Fernseher in der Palmeria
Wie finden Sie eigentlich die Fernseher in der Palmeria?
Wenn ich mit anderen zum Essen gehe, dann merke ich, dass sie mich ablenken – und ich setze mich möglichst so, dass ich sie nicht sehe.
Anders ist es, wenn ich alleine da bin. Dann setze ich mich falls möglich so, dass ich sehen kann, was gesendet wird. Und oft merke ich nach einiger Zeit, dass das keine gute Idee war: Zur Suppe gibt es Krisen, über den Hauptgang fallen Kriegsberichte her, und mit den neuesten Corona-Zahlen schmeckt mir der Nachtisch nicht mehr…
Aber der Mensch vergisst schnell: Beim nächsten Mal setze ich mich wieder Richtung Fernseher.

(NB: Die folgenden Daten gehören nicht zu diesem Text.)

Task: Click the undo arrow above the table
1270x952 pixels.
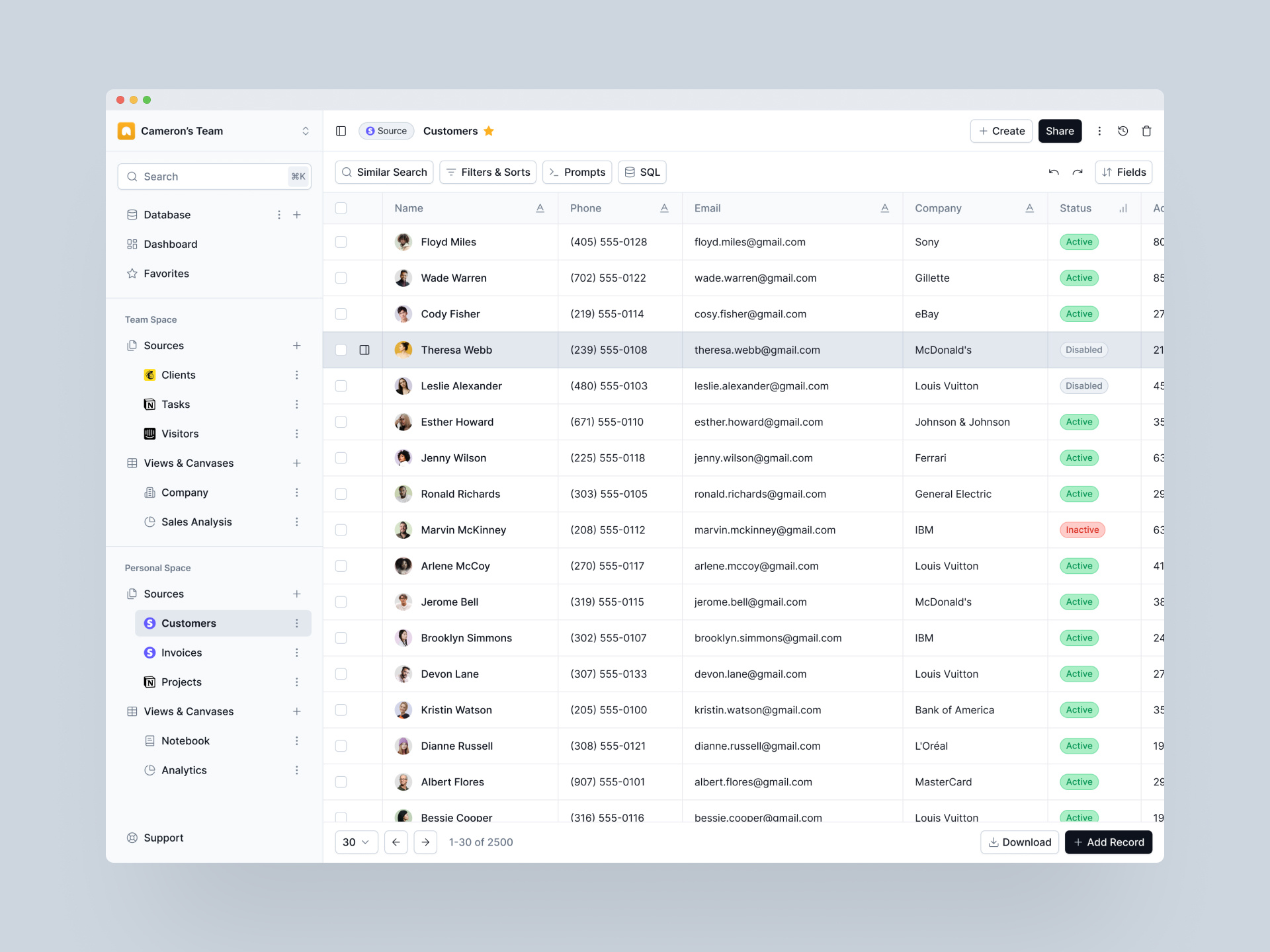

Manchmal aber bleiben die Bildschirme schwarz. Ob ein System dahintersteckt, wann sie an und wann sie aus sind, habe ich noch nicht herausgefunden.

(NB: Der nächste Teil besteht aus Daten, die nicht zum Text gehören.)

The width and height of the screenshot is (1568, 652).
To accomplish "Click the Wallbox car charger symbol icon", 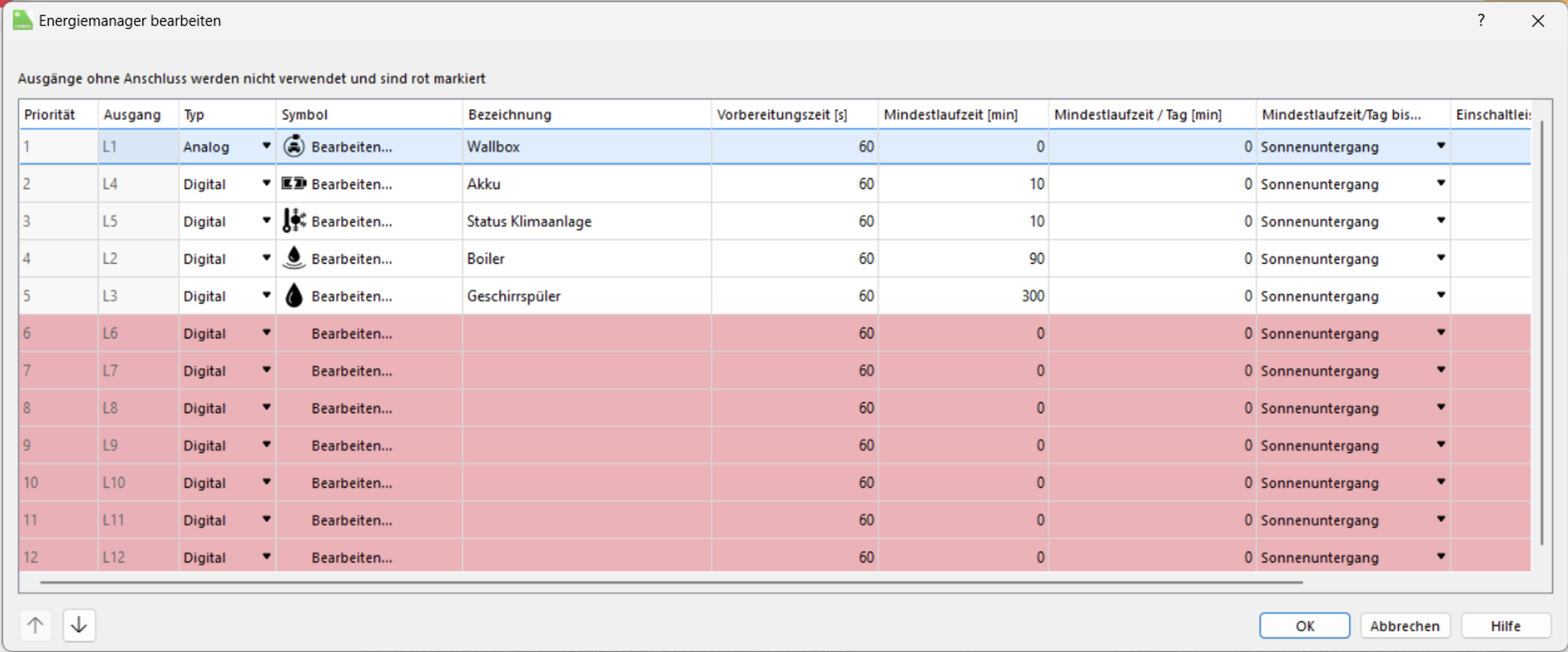I will (x=294, y=147).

Zuerst ärgere ich mich: Wie soll ich jetzt wissen, was in der Welt vorgeht, ohne Bilder und Newsticker?
Doch dann passiert oft etwas Eigenartiges: Ich nehme mein Essen bewusster wahr und esse langsamer; mein Magen dankt es mir meist. Ich merke, dass ich gar nicht allein in einer Nachrichten-Blase sitze, sondern dass um mich herum viele Menschen sind. Ich entdecke ein bekanntes oder vertrautes Gesicht. Ich sehe, wie Menschen miteinander reden, gestikulieren, lachen. Ich schaue zu den Fenstern hinaus, und mir fällt auf einmal auf, dass es ja so Dinge gibt wie „draußen“ oder „Wetter“. Und wenn alles gut läuft, kommt mir sogar ein kluger Gedanke. Oder mir fällt etwas Schönes ein, das ich kürzlich erlebt habe – oder etwas, auf das ich mich freue. Und ich merke, wie „gute Nachrichten“ mich auffüllen – statt der meistens schlechten Nachrichten aus dem Fernseher. In der Regel stehe ich dann besser gelaunt vom Essen auf.
Das wäre doch mal was für die Adventszeit: Meine Aufmerksamkeit auf die „guten Nachrichten“ zu lenken. Das aufzunehmen, was mir guttut – und was mir dann auch hilft, mit all den „anderen Nachrichten“ umzugehen.
In der Adventszeit könnte das auch heißen:
„Schau an, Gott kommt in diese Welt, so wie sie ist, und zu mir, so wie ich bin.“
Oder: „Euch ist heute der Heiland geboren“.